MATERIAL FOR THE TASK:
%%

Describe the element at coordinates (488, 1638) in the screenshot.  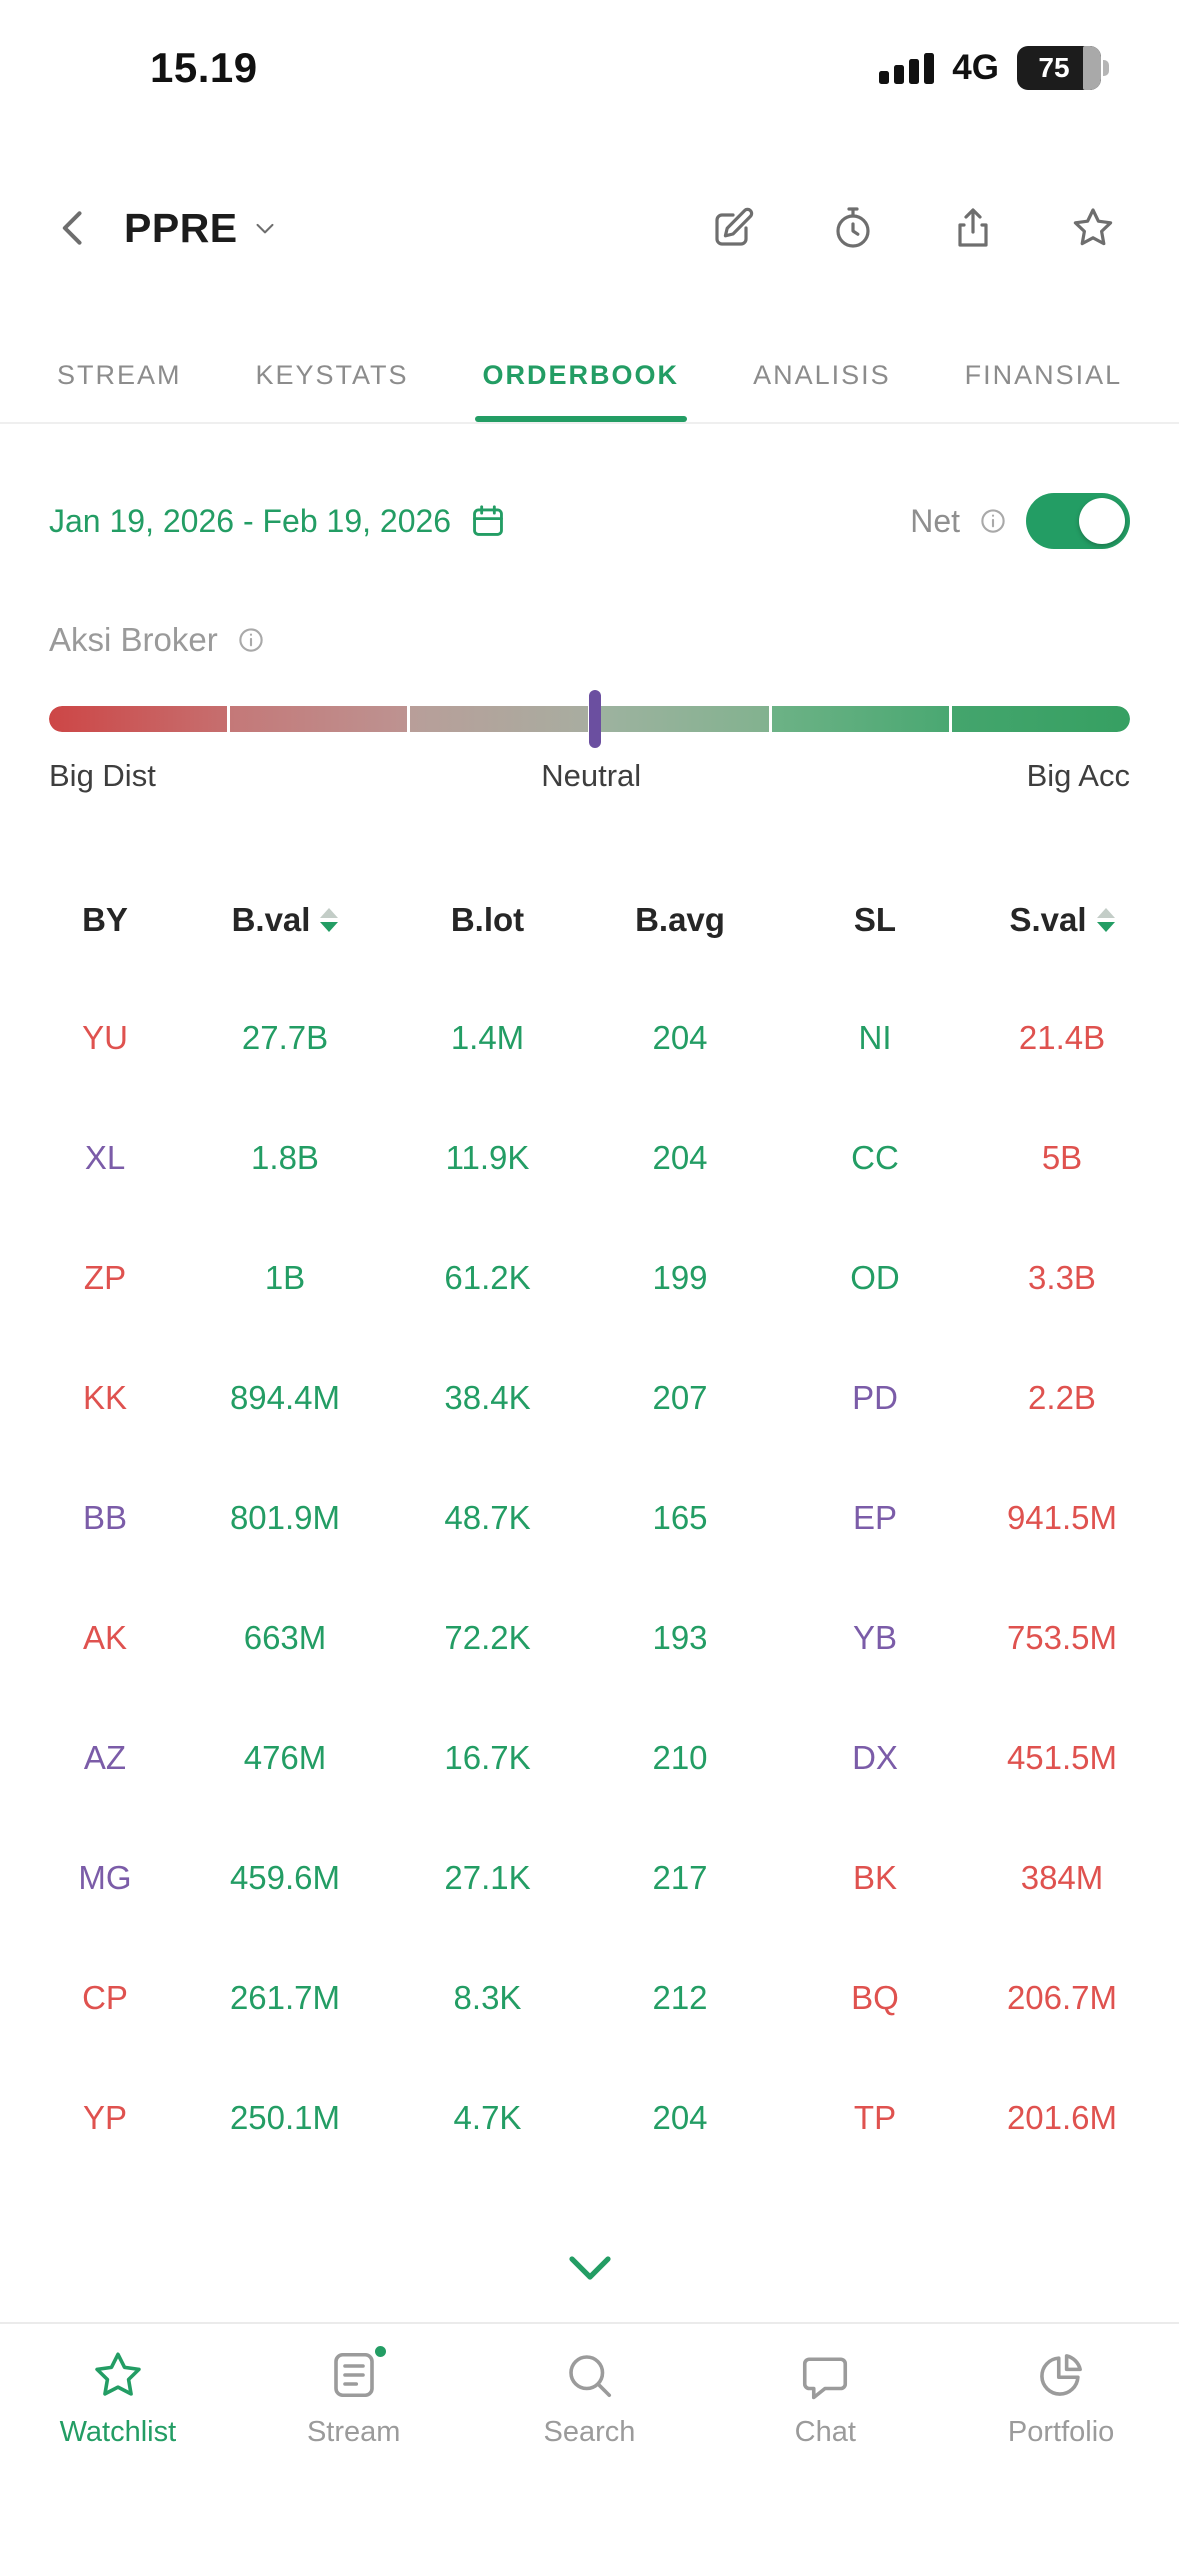
I see `buy-lot: 72.2K` at that location.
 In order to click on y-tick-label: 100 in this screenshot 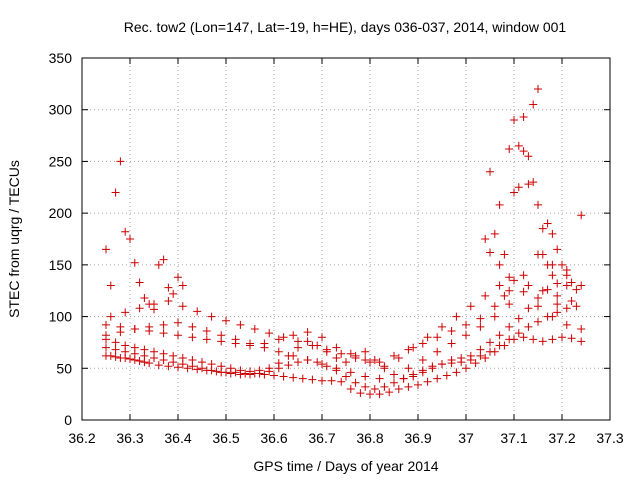, I will do `click(61, 317)`.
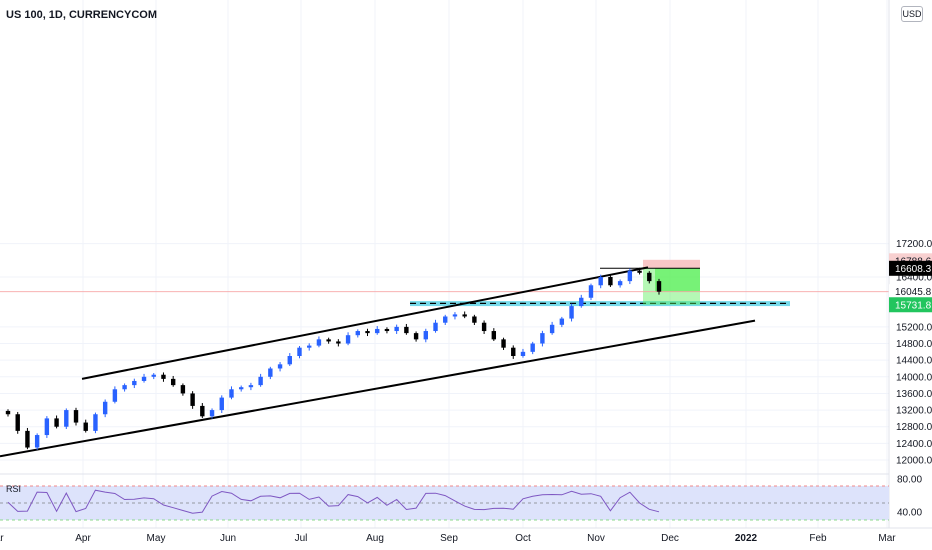 This screenshot has width=932, height=550. I want to click on price-tick-label: 13200.0, so click(914, 412).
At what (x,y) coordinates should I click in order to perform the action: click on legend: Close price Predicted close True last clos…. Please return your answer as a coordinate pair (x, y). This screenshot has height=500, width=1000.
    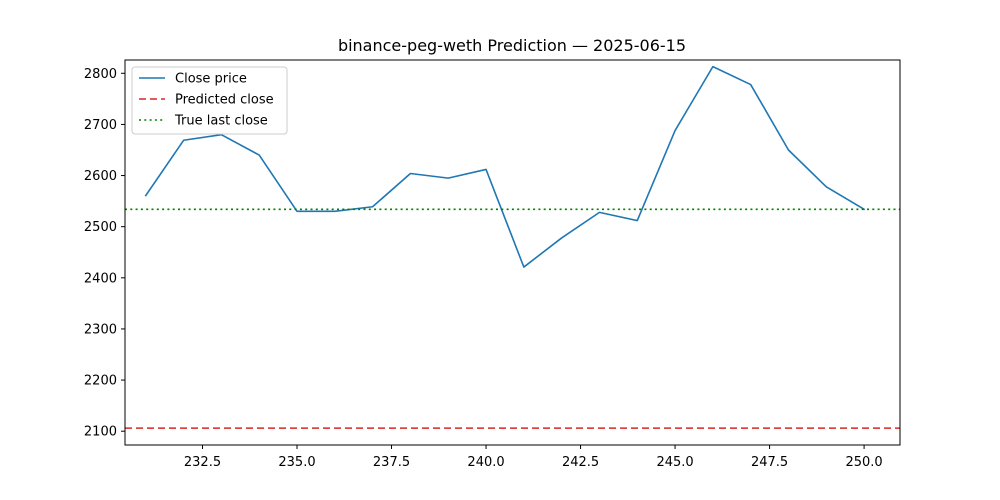
    Looking at the image, I should click on (210, 100).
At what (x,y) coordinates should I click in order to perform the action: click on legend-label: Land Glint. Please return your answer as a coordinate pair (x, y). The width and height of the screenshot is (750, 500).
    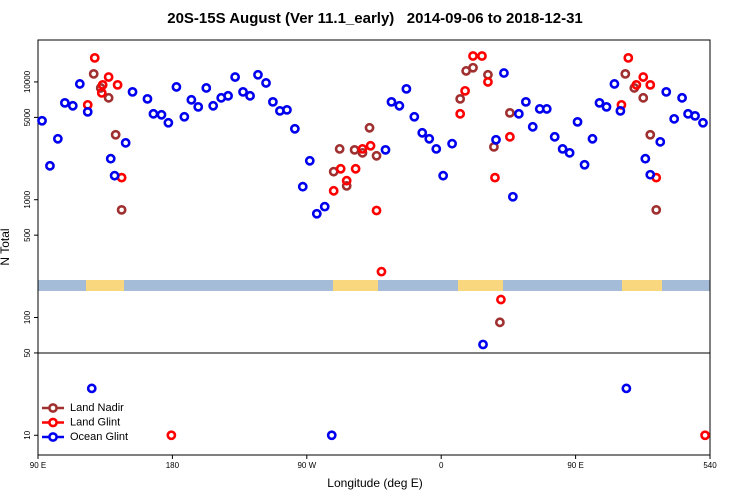
    Looking at the image, I should click on (95, 422).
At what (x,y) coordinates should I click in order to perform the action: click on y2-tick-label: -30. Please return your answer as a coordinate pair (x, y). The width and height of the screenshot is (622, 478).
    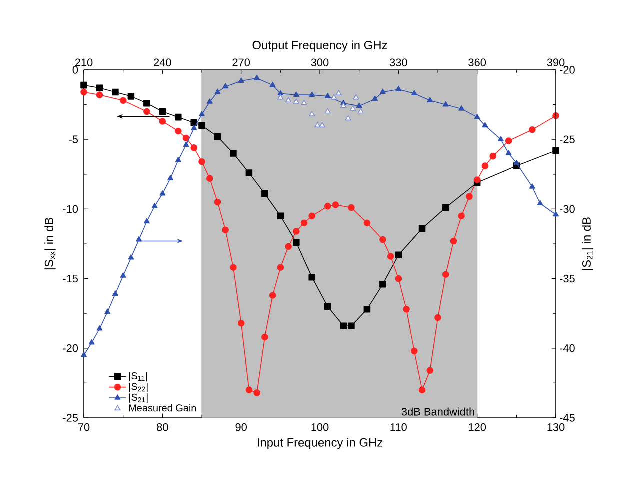
    Looking at the image, I should click on (568, 210).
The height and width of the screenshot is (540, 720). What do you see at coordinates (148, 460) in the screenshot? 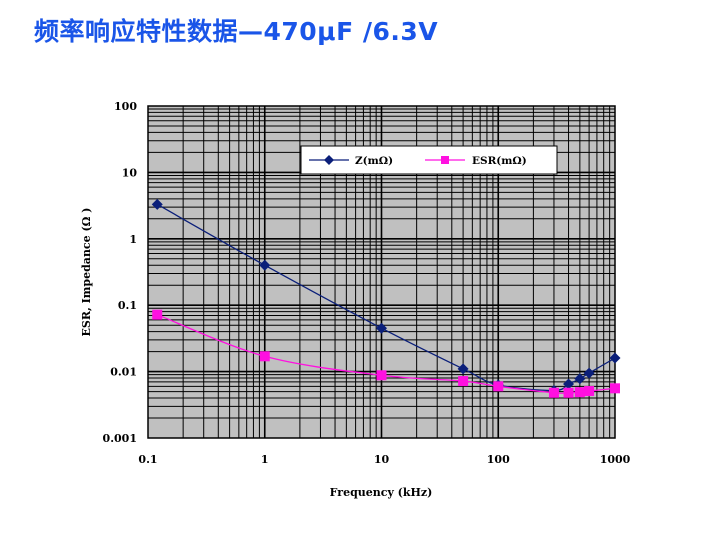
I see `x-tick-label: 0.1` at bounding box center [148, 460].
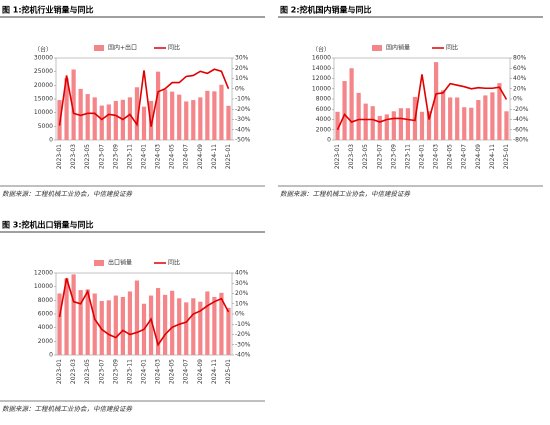 The image size is (550, 425). I want to click on x-tick-label: 2024-07, so click(186, 156).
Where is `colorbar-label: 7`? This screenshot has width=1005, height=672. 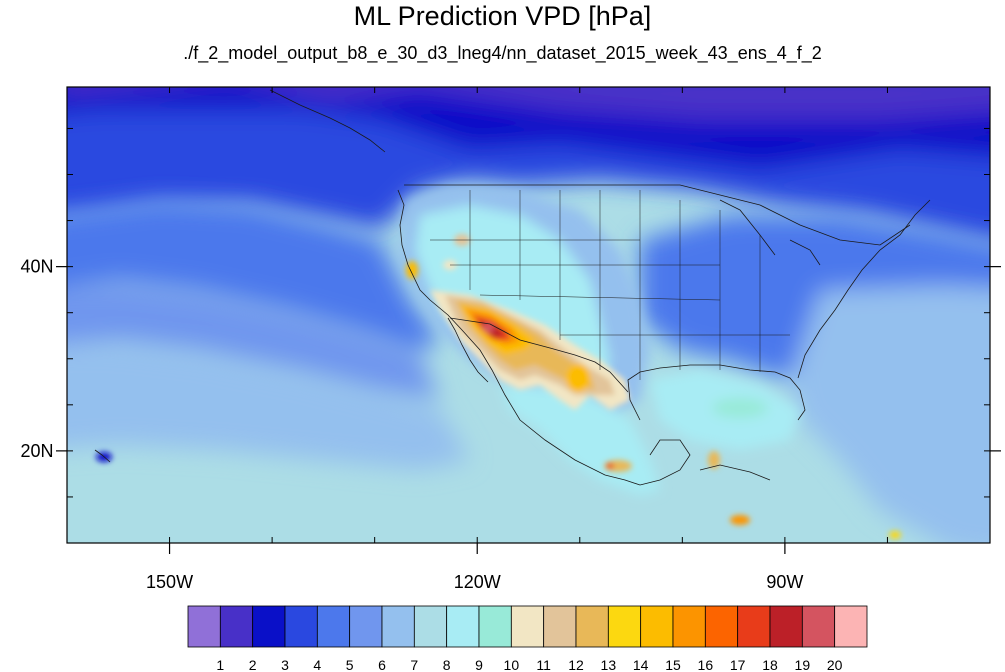 colorbar-label: 7 is located at coordinates (414, 664).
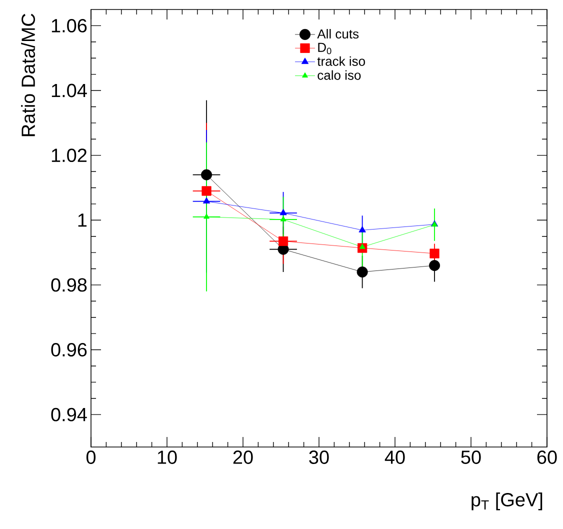  I want to click on y-tick-label: 1.04, so click(70, 91).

%%

Find every line in the records that contains the word "pair" and copy each of those lines.

At what (x,y) coordinates should I click in order to perform the action: click on legend: Close price Predicted close True last clos…. Please return your answer as a coordinate pair (x, y). This screenshot has height=500, width=1000.
At what (x,y) coordinates should I click in order to perform the action: click on legend-label: Land Glint. Please return your answer as a coordinate pair (x, y). The width and height of the screenshot is (750, 500).
At what (x,y) coordinates should I click in order to perform the action: click on y2-tick-label: -30. Please return your answer as a coordinate pair (x, y). The width and height of the screenshot is (622, 478).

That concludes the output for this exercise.